Genomics and Gene-Editing Techniques Promise Hope for Cancer Treatment

Research into the genetics of cancer has created major shifts in the way both physicians and patients think of the disease. With the advent of genetic testing, there is an opportunity to discuss preventive measures for those at risk. Genomics are also revolutionizing treatment options, and new techniques, such as gene-editing, may open new possibilities. The opportunities to help your patients are only expanding.

"In oncology in the past, treatments were developed by the kind of cancer, meaning what tissue it originated in," says Dr. Michael Alexander, medical director of oncology at Dignity Health Dominican Hospital in Santa Cruz, California. "To a certain extent, we are moving away from treating cancer by where it came from, and focusing instead on the genetic and other cell-marker abnormalities that are present."

When Is Genetic Testing Routine?

Inherited cancer syndromes typically have an associated genetic abnormality, and researchers and providers have a good understanding of some of the most common mutations. For example, hereditary nonpolyposis colorectal cancer (HNPCC) is a genetic condition that carries a high risk for colon cancer, as well as endometrial, stomach, urinary tract, and other cancers. Sometimes treatment options are available that target these genetic abnormalities and can offer an alternative to (or work in combination with) chemotherapy.

Staying abreast of current research in genomics is vital to the current practice of oncology. "You have to learn as you go," Dr. Alexander says. "We weren't talking about this when I was in medical school, but it is critical for oncology care."

Dominican Hospital recently began routinely screening all colorectal and uterine cancers for these abnormal genes to guide treatment and follow-up. They can also offer genetic counseling services to a patient's family members, who may also be at increased risk. Dr. Alexander says that previously, patients would be recommended for genetic screening based on family history, age, and presentation, such as cancer on the right-hand side of the colon. However, studies showed that that approach overlooked many patients with genetic abnormalities. Routine screening has become standard at many major academic centers, as well.

Targeted Therapies Work Against Genetic Mutations

Targeted therapies for a range of diseases are being heavily researched, and they could lead to major changes in your practice as they are introduced. Targeted therapies are proven to treat lung cancer, for example, and treatment recommendations may change based on genetic screening. Some lung cancers have mutations in the EGFR or ALK genes and can be treated with drugs that block EGFR or the ALK protein, according to the American Cancer Society. These therapies may be used in conjunction with chemotherapy or on their own, and sometimes they can work when chemo fails.

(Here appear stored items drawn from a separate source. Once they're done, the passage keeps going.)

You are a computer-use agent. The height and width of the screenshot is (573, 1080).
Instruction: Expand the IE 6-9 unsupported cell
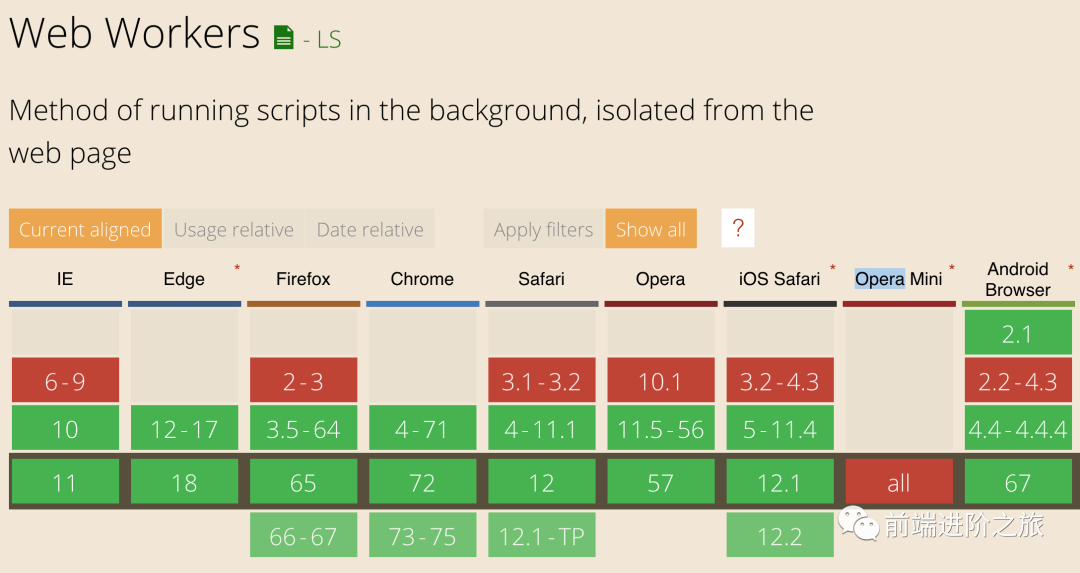coord(65,380)
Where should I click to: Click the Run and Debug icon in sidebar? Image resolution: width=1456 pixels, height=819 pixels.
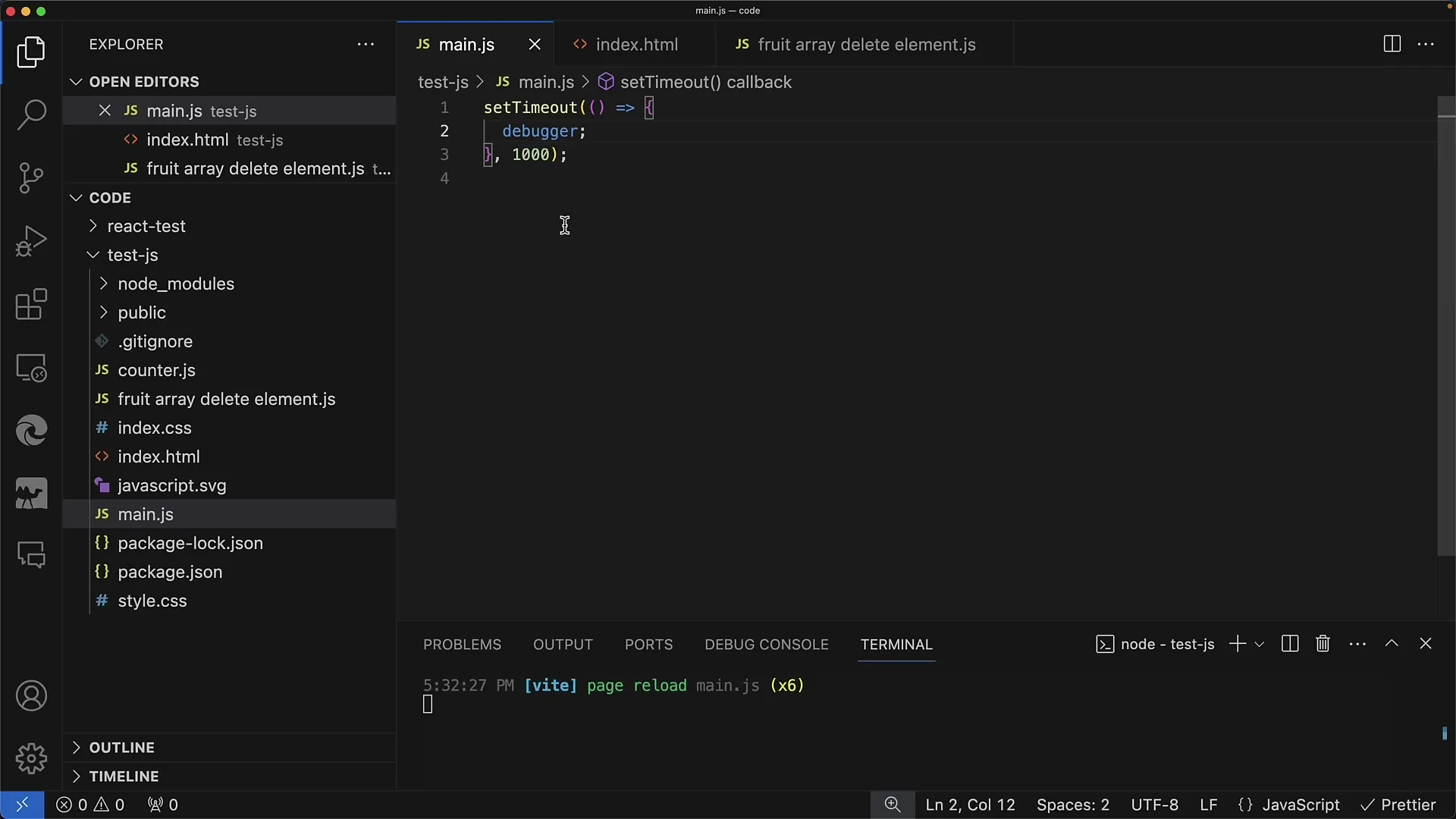point(31,241)
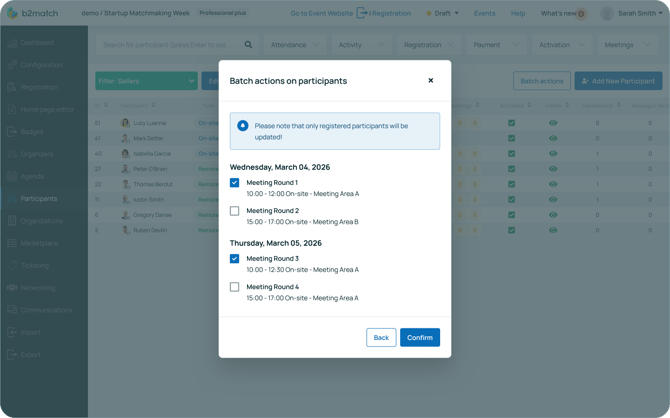Expand the Attendance filter dropdown
Screen dimensions: 670x418
coord(294,45)
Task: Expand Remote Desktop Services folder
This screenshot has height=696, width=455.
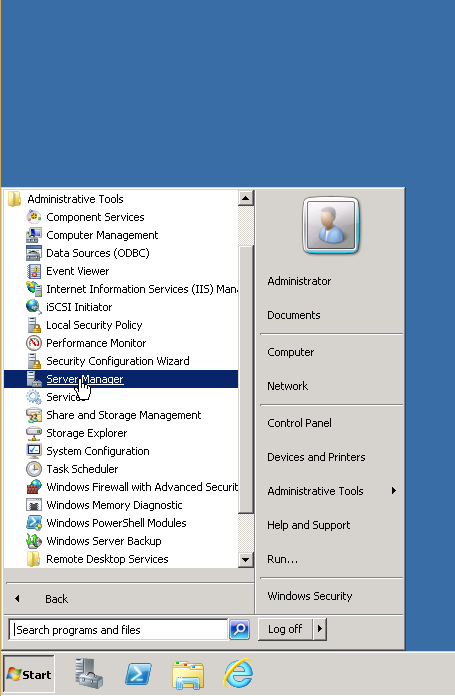Action: [x=107, y=559]
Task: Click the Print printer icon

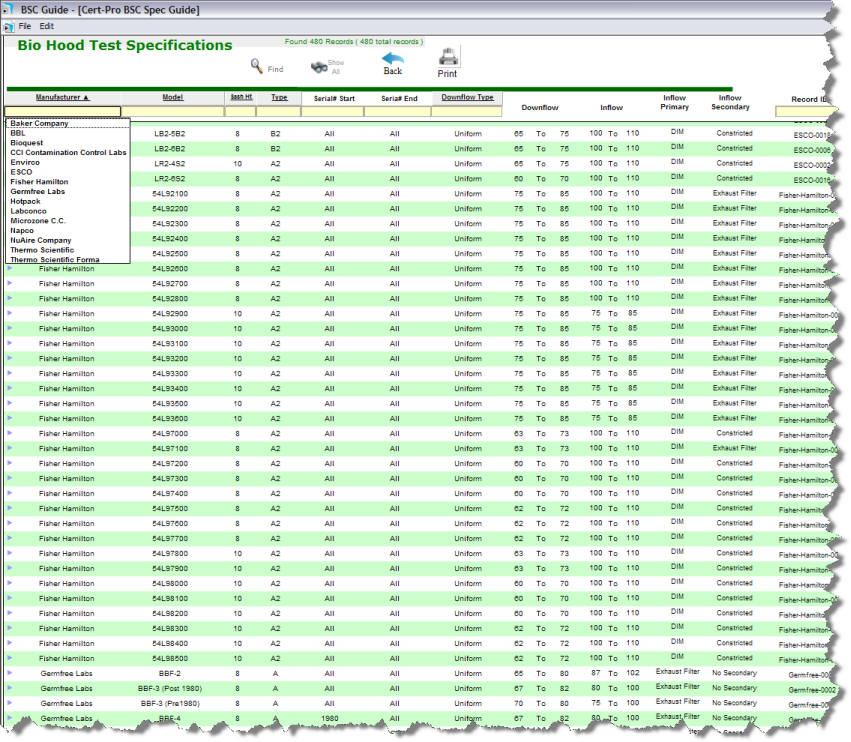Action: coord(448,58)
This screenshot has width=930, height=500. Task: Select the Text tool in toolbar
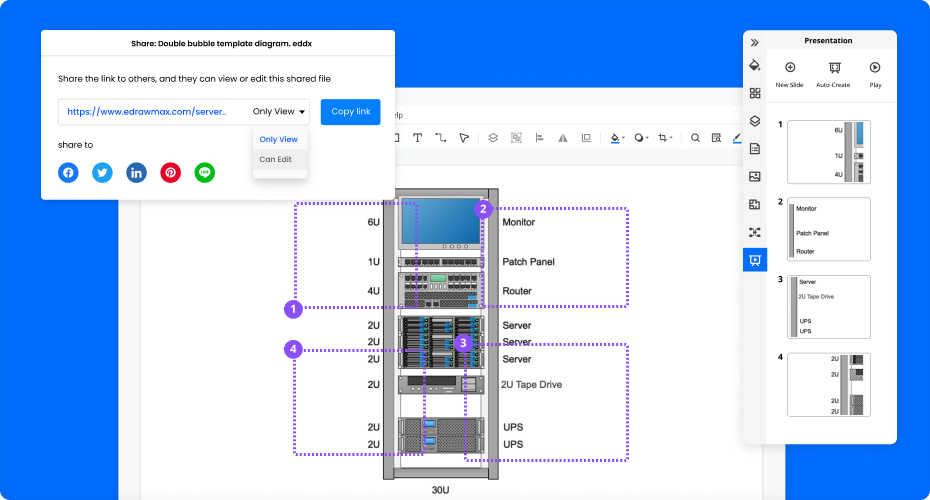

One new trial is beginning that will direct patients with lung cancer to one of five experimental therapies based on the genomic profile of their tumor. The trial is also designed to be flexible, opening up other treatment arms as new research is available.

Providers have an understanding of the mutations involved in many different cancers, but there's still a ways to go before targeted treatments are widespread. In fact, targeted treatments are not always available, even for cancers for which the mutation is understood. "Some targeted therapies are for fairly uncommon diseases," Dr. Alexander says. "Some mutations that have treatments are only present in about 10 percent or less of patients."

In other cases, targeted therapies have yet to be developed for well-known mutations. Mutations in the BRCA1 and BRCA2 genes are associated with most inherited breast and ovarian cancers, along with some other cancers, but the development of successful targeted therapies has proven challenging so far.

Gene Editing and the Future of Genomics Research

Further targeting of genetic abnormalities can be done with gene therapy and gene-editing techniques. Gene therapy targets the cells that need repair to interfere with the expression of proteins or to correct genetic mutations. This is usually done through the use of nucleic acid polymers. According to the New York Times, the first gene therapy drug was approved in Europe in 2012. The drug, Glybera, provides correct copies of the lipoprotein lipase gene to treat deficiency disorder. Although a gene therapy to treat cancer has not been approved yet, there have been successes in testing.

Studies are also underway that experiment with gene-editing techniques. The CRISPR-Cas9 method for gene editing is gaining the most popularity for its ease of use, although research is currently limited to mice and in the laboratory. According to ScienceDaily, the system uses the Cas9 enzyme, which cuts DNA, combined with a guide RNA to bind to specific genome sites. Researchers have the potential to turn genes on and off and study the effects of different targeted treatments.

Genomics research has taken off in the past decade, with new technologies constantly being developed, and targeted therapies are being designed in many laboratories. That means cancer care is moving into an era of truly personalized medicine with the potential for many new treatment options.